At the climax of the creation week, Yahweh deliberates: “Let us make man in our image, according to our likeness” (Genesis 1:26-28). Later we learn that Yahweh works in the ground like a potter in the ground, forms Adam, and then breathes into His nostrils the breath of life. An ancient temple-builder would have formed the shell of the temple, filled it with the tools of worship, and then, at the climax, made and placed an image in the temple. The image was a sign of the presence of the god, and the god’s claim on the territory.

That is what Yahweh is doing: Adam and Eve are signs of the Creator’s presence, even mediators of His lordship over the creation, and they represent Yahweh’s claim to the whole creation, as they fill and rule the earth and subdue it.

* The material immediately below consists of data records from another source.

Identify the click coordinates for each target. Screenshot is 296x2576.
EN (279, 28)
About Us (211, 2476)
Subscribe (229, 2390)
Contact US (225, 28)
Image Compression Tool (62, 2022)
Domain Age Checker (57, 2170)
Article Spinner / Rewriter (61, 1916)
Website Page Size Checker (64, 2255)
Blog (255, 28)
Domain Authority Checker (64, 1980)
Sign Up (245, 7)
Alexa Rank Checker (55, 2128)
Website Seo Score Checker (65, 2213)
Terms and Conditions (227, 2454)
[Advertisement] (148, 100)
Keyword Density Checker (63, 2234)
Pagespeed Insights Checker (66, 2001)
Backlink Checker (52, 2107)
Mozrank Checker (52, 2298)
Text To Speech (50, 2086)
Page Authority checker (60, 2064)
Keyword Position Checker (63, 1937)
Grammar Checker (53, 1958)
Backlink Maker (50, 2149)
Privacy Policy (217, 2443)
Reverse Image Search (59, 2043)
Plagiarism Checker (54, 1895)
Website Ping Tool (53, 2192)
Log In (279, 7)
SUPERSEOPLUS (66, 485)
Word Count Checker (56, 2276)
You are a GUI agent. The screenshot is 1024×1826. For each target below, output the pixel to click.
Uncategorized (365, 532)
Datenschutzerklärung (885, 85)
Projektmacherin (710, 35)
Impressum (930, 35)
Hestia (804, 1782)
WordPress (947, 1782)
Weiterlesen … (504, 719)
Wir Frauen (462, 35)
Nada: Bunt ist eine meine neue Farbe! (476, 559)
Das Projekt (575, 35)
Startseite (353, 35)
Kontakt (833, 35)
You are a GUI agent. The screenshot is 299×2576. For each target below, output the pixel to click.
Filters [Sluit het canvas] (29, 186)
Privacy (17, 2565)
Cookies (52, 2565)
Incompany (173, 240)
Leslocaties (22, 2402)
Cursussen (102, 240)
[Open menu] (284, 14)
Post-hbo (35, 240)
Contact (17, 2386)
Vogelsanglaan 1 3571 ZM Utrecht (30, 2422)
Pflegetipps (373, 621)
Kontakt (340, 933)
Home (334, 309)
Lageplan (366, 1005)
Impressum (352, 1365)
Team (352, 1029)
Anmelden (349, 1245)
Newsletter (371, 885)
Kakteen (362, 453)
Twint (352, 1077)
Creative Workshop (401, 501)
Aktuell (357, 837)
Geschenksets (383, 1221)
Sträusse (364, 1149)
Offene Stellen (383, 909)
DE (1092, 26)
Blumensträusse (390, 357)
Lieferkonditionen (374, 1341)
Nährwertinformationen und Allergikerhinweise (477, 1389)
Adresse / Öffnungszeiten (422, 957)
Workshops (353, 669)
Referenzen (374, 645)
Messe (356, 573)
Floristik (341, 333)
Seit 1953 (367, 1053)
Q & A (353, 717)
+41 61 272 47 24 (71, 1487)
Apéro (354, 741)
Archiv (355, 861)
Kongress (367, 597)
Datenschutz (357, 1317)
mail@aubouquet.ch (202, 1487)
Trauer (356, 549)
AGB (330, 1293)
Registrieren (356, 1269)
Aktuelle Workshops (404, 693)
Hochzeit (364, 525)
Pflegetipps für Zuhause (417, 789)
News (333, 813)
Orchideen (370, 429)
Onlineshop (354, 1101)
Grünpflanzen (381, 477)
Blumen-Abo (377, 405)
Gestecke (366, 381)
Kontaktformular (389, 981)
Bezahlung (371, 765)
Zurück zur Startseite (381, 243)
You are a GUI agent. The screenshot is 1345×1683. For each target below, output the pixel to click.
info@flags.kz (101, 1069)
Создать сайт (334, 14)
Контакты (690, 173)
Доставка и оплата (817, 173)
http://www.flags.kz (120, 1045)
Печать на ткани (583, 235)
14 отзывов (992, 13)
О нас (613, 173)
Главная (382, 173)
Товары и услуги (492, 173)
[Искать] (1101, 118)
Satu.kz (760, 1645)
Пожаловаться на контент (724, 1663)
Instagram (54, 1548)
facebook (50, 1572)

Human beings are made as images of God. When we worship images, we’re not just exchanging the glory of God for the glory of creation. We’re giving up our own glory. We’re alienating ourselves from our own vocation.

The prophets warn again and again that idolatry dehumanizes and leads to injustice, oppression, the shedding of innocent blood. Idolatry is inherently dehumanizing because it substitutes blocks of wood or stone or metal for the living human person, who is to be the object of our homage, veneration, and service.

We keep the Second Word when we obey Jesus’ second great commandment, when we do homage to God’s image in our brothers, when we love and serve God in serving and loving our neighbors, when we perform the apt sacrifices of giving alms, doing good, sharing, showing hospitality (Hebrews 13:16). Nowhere does the Bible endorse kissing images or icons. But we are commanded to greet one another with a reverential kiss of peace.